JOB: Swap "Where should I click to:" for "Which point should I click to:" throughout the entries, and write out all the lines again with nothing else changed.

Rows on where targets appear
════════════════

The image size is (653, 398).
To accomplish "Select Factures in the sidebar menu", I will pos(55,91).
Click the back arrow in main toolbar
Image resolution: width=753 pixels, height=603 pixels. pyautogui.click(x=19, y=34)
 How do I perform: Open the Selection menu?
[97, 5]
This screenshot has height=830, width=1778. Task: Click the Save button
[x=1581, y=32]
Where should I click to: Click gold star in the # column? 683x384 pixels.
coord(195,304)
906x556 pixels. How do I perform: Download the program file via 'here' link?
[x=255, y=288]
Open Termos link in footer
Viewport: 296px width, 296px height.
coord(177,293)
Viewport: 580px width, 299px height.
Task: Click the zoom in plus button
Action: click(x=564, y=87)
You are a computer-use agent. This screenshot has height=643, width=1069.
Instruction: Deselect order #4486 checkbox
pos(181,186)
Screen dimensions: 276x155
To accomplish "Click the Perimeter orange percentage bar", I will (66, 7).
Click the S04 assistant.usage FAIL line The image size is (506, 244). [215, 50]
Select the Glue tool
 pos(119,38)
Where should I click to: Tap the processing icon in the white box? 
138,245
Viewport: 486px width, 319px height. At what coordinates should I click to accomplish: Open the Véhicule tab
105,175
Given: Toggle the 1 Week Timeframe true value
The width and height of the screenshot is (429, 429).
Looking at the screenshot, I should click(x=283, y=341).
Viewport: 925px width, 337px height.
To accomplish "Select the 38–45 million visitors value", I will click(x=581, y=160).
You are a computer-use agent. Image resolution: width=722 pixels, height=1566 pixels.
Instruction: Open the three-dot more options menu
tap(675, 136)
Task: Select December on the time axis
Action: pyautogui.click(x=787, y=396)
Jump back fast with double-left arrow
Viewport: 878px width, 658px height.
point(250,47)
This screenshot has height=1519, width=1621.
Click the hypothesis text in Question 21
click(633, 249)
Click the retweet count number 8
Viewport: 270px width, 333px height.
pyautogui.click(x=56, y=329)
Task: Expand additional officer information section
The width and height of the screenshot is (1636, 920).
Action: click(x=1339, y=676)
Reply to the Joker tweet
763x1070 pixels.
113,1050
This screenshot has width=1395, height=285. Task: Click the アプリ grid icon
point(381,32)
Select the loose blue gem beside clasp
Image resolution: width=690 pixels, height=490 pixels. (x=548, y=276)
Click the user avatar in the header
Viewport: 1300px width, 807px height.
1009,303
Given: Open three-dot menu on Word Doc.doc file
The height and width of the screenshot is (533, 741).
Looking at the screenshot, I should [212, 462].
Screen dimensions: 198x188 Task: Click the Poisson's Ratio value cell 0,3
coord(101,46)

════════════════

RESPONSE TO THIS TASK:
The image size is (653, 398).
To accomplish "Select Factures in the sidebar menu", I will pos(55,91).
Click the back arrow in main toolbar
Image resolution: width=753 pixels, height=603 pixels. pyautogui.click(x=19, y=34)
 How do I perform: Open the Selection menu?
[97, 5]
This screenshot has height=830, width=1778. Task: Click the Save button
[x=1581, y=32]
Which point should I click to: Click gold star in the # column? 683x384 pixels.
coord(195,304)
906x556 pixels. How do I perform: Download the program file via 'here' link?
[x=255, y=288]
Open Termos link in footer
Viewport: 296px width, 296px height.
coord(177,293)
Viewport: 580px width, 299px height.
Task: Click the zoom in plus button
Action: click(x=564, y=87)
You are a computer-use agent. This screenshot has height=643, width=1069.
Instruction: Deselect order #4486 checkbox
pos(181,186)
Screen dimensions: 276x155
To accomplish "Click the Perimeter orange percentage bar", I will (66, 7).
Click the S04 assistant.usage FAIL line The image size is (506, 244). [215, 50]
Select the Glue tool
 pos(119,38)
Which point should I click to: Tap the processing icon in the white box? 
138,245
Viewport: 486px width, 319px height. At what coordinates should I click to accomplish: Open the Véhicule tab
105,175
Given: Toggle the 1 Week Timeframe true value
The width and height of the screenshot is (429, 429).
Looking at the screenshot, I should click(x=283, y=341).
Viewport: 925px width, 337px height.
To accomplish "Select the 38–45 million visitors value", I will click(x=581, y=160).
You are a computer-use agent. Image resolution: width=722 pixels, height=1566 pixels.
Instruction: Open the three-dot more options menu
tap(675, 136)
Task: Select December on the time axis
Action: pyautogui.click(x=787, y=396)
Jump back fast with double-left arrow
Viewport: 878px width, 658px height.
point(250,47)
This screenshot has height=1519, width=1621.
Click the hypothesis text in Question 21
click(633, 249)
Click the retweet count number 8
Viewport: 270px width, 333px height.
pyautogui.click(x=56, y=329)
Task: Expand additional officer information section
The width and height of the screenshot is (1636, 920).
Action: click(x=1339, y=676)
Reply to the Joker tweet
763x1070 pixels.
113,1050
This screenshot has width=1395, height=285. Task: Click the アプリ grid icon
point(381,32)
Select the loose blue gem beside clasp
Image resolution: width=690 pixels, height=490 pixels. (x=548, y=276)
Click the user avatar in the header
Viewport: 1300px width, 807px height.
1009,303
Given: Open three-dot menu on Word Doc.doc file
The height and width of the screenshot is (533, 741).
Looking at the screenshot, I should [212, 462].
Screen dimensions: 198x188 Task: Click the Poisson's Ratio value cell 0,3
coord(101,46)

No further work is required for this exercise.